Following the success of “Dial A for Aunties,” Sutanto is back with another charmer, this time following the exploits of orthopedic-sneaker-wearing Vera Wong Zhuzhu, who finds a dead body in her Chinatown tea shop. When the police investigation isn’t thorough enough for her liking, she concocts a plan to find the murderer, aided by a locked flash drive she found on the body and stashed away for safekeeping. Sutanto excels at skewering with affection, and an earnest hilarity shines through in this entertaining whodunit.

‘Red Queen,’ by Juan Gómez-Jurado (Minotaur, March 14)

Fans of Scandinavian crime thrillers might want to broaden their horizons with the first book in a Spanish trilogy featuring a mismatched duo, troubled forensic genius Antonia Scott and Basque police inspector Jon Gutierrez, whose career is in jeopardy unless he can persuade her to help solve a sensitive, high-profile case.
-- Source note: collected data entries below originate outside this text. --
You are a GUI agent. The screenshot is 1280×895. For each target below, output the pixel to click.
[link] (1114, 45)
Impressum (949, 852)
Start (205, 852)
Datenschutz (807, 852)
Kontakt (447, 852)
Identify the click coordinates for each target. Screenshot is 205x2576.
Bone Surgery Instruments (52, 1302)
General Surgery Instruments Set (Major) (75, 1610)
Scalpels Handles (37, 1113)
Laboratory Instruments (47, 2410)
Already an international hit, Gómez-Jurado’s smart page-turner has been made into a Prime Video series that will debut later in 2023. (Amazon founder Jeff Bezos owns The Washington Post.)

The best thrillers of 2022

‘The Great Reclamation,’ by Rachel Heng (Riverhead, March 28)

In the wake of British colonialism, Singapore’s government had plans for a modern future, and the land holding many of the country’s 20th-century fishing villages was reclaimed in the name of progress. Heng’s sweeping tale encompasses this transformation through the eyes of a small boy, Ah Boon, who grows into a man as the ground shifts, sometimes literally, beneath his feet.